# Forum Home Renovation Laundry  Slight Bow in Laundry Benchtop

## kkeoghan

I am renovating my house and have moved my laundry. It is only small & consists basically of an 800mm trough cabinet, a 600mm front loader and a 900mm broom cupboard in that order.
I have put a 1400mm bench over the trough cabinet and front loader that starts at a wall and ends at the broom cupboard. This bench is from bunnings & was 2400mm which i cut down to size. i have had the bench for a couple of years and it developed a slight bow in it. My builder who is renovating my bathroom says i need to put in a wedge under the bench to bring the bow out as its not square and could be affectting the trough cabinet etc. I understand its not perfect, but is there any real need to have it 100% straight? and if so what are the easiest ways to do it (other than buying another $200 bench?)

----------


## ibuildbenches

Unless it affects water drainage or holds water etc and you dont mind looking at it, then leave it.

----------


## kkeoghan

Thanks Matt - i didnt think it would be too big a drama, but just wanted to make sure.

----------


## r3nov8or

I think your builder wants more work in your place...

----------


## kkeoghan

lol - no, he has actually given me some tips and put him self out of work! - he is a brother of a mate of mine, and i think he just wants to make sure everything is perfect on the site, even if its not his work

----------

» PROBLEMS AND TASKS:
1. In the benchtop thread, how long was the bench from Bunnings before it was cut down?
2. Copy the stretch of the benchtop thread from "I am renovating" through "another $200 bench?)" word for word.

» DATA EXCERPT:
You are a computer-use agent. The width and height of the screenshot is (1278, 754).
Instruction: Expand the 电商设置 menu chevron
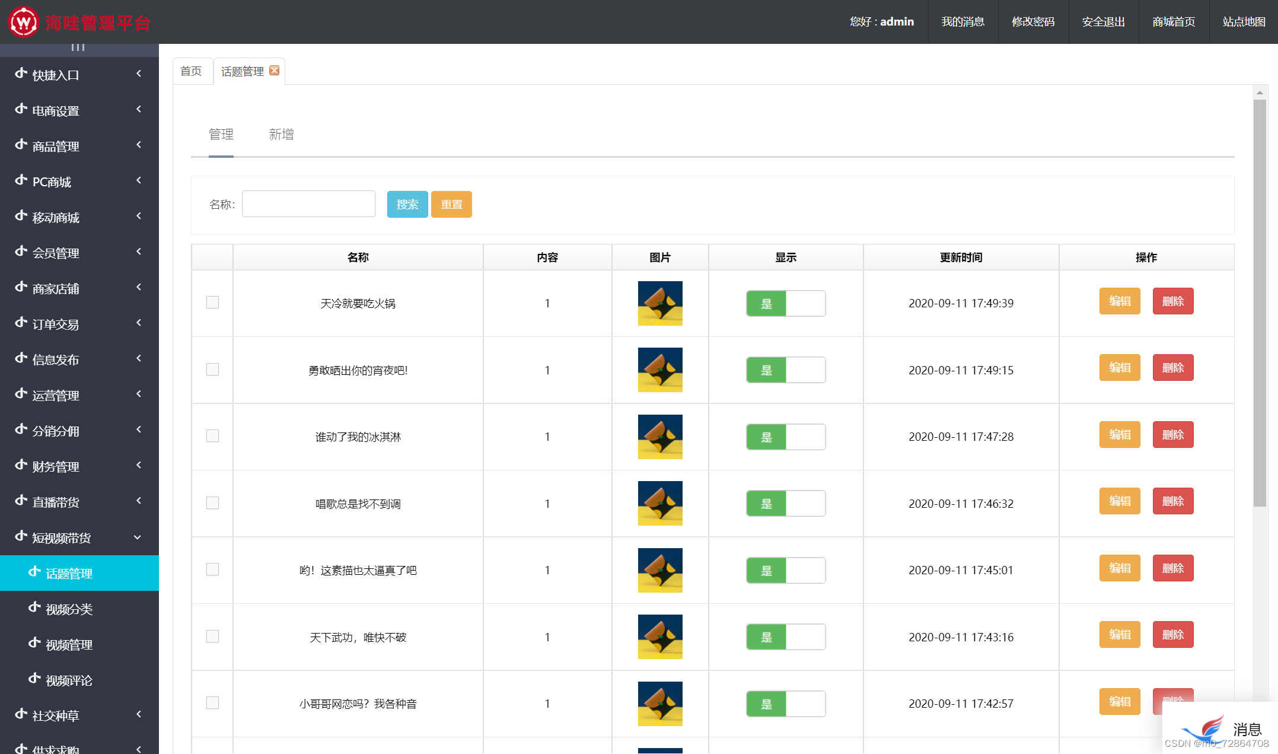(139, 109)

» EXPECTED RESULTS:
1. 2400mm

2.
I am renovating my house and have moved my laundry. It is only small & consists basically of an 800mm trough cabinet, a 600mm front loader and a 900mm broom cupboard in that order.
I have put a 1400mm bench over the trough cabinet and front loader that starts at a wall and ends at the broom cupboard. This bench is from bunnings & was 2400mm which i cut down to size. i have had the bench for a couple of years and it developed a slight bow in it. My builder who is renovating my bathroom says i need to put in a wedge under the bench to bring the bow out as its not square and could be affectting the trough cabinet etc. I understand its not perfect, but is there any real need to have it 100% straight? and if so what are the easiest ways to do it (other than buying another $200 bench?)